Reasons for removal of an eye

At the time of enucleation or evisceration an implant is placed within the orbit or within the remaining scleral shell to replace the missing socket volume and to allow the remaining ocular muscles to function. The implant is buried in the socket tissue. When the socket has healed it will appear like a pink pocket behind the eyelids. The buried implant will move in the pocket with movement of the other eye.

Type of Implant

After deciding on the procedure to remove the eye, you and your surgeon should discuss the type of orbital implant that will be placed into the socket during surgery.

In general, there are two types of implants in common use. One type of implant is a solid ball, sometimes called a Jardon. In many people a solid implant is the best choice. A solid implant produces an acceptable socket appearance and has a very low rate of complications. However, with time, this implant may slip in the orbit causing a sunken appearance to the socket. The second type of implant is an “integrated” implant made of porous material. The tissue from your orbit will grow into small the small holes, in effect making the implant part of your body. This ingrowth of tissue prevents slippage within the socket. But integrated implants have their own set of complications and hence becoming less popular.

Post-operative Care

In many cases you will admitted to the hospital overnight after the procedure for pain control. Usually the acute pain resolves after a day or two. However, many people describe a dull headache after surgery, which lasts about two weeks. After surgery the operated eye will be patched for 1-2 days. While the patch is in place, no special care of the socket is needed except to keep the bandage dry. After removing the patch you will be instructed to place an antibiotic ointment into the socket. Please do not clean or rub the inside of the socket. For two weeks after surgery please do not expose the socket to dirt, go swimming, or lift objects over twenty pounds. At the time of surgery the surgeon places a conformer in the socket. This will remain in place until you are fit for your artificial eye by an ocularist. You should wait at least four weeks after an evisceration and four to six weeks after an enucleation before the ocularist fits an artificial eye. If an artificial eye is not fit within a few months of the procedure the socket may shrink, and it may become difficult to wear an appropriate artificial eye.

Custom made prosthesis

After your socket has healed, you may obtain an artificial eye, called a prosthesis. A prosthesis is a hard acrylic shell which is held in position by the eyelids. A prosthesis is made by an ocularist. The ocularist takes a mold of you socket, from which the custom prosthesis is made.

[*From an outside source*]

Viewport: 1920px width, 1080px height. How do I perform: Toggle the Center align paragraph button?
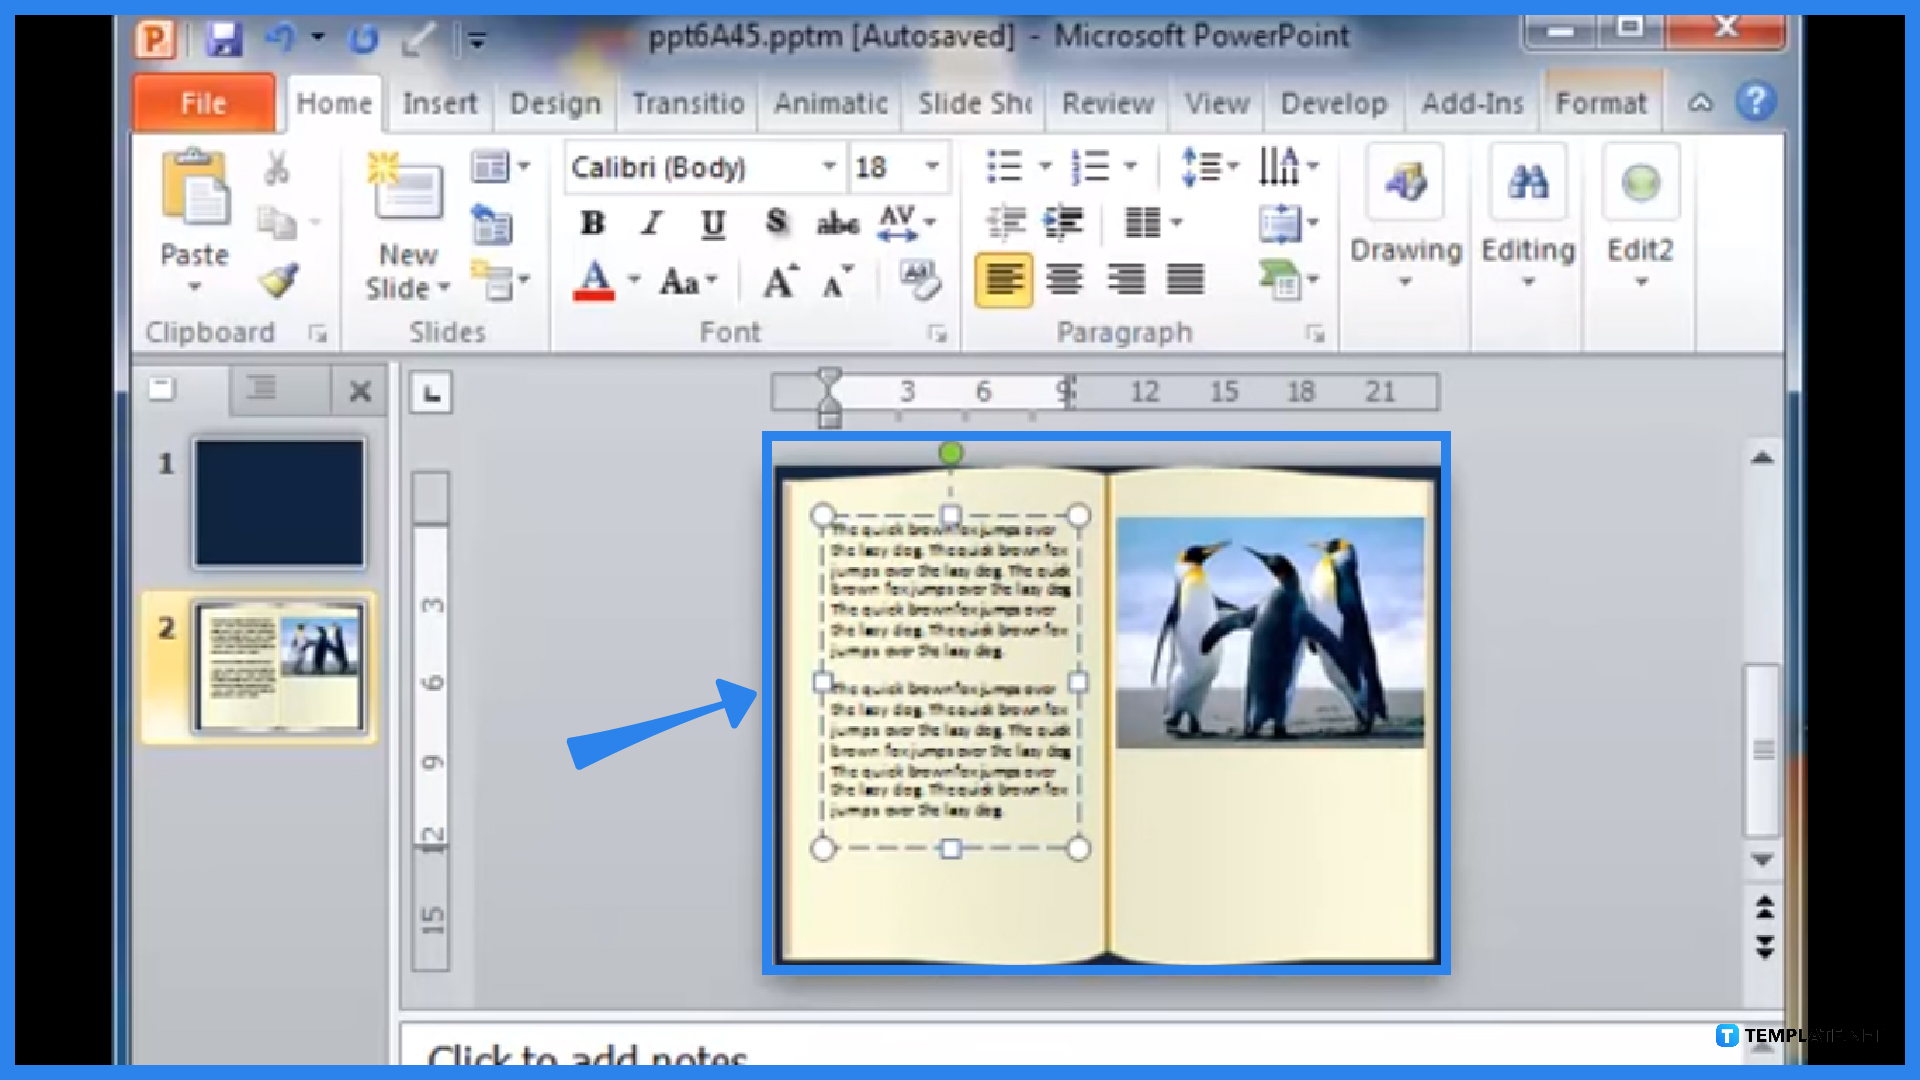1064,280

It typically takes at least two visits to make a prosthesis

Secondary Surgery in People Wearing Artificial Eyes

In some cases, people wearing an artificial eye will require additional surgery. After wearing a prosthesis for a number of years, the soft tissue of the eyelids and sockets can change.

Lower lid looseness and Socket Shrinkage

After supporting the ocular prosthesis for a number of years, the lower lid may loosen. This results in exposure of the prosthesis below the iris. This is often associated with shrinkage of the lower socket or “pocket”. This may result in the artificial eye falling out. The lower lid is tightened with an incision at the outside corner of the eyelids. A shrunken pocket can be expanded with a graft from the inside of the lower lip or with donated material.

Upper lid Drooping and Sinking

After surgery most patients have a somewhat sunken appearance of the upper lid. You may require a larger orbital implant or a fat graft can be taken from your hip and placed into the upper lid to fill out the eyelid.Also, the upper lid can droop, called ptosis. Modifying the ocular prosthesis can raise the eyelid. If modifying the implant is not effective, the muscle which raises the eyelid can be tightened.

Orbital Implant Exposure

The tissue in the socket can break down, causing exposure of the orbital implant. In patients with an older style implant, covered with metallic mesh, the implant itself must be removed and replaced. If an “integrated” implant becomes exposed, the implant can usually be left in the socket. During surgical repair, the exposed area is smoothed and covered with a graft.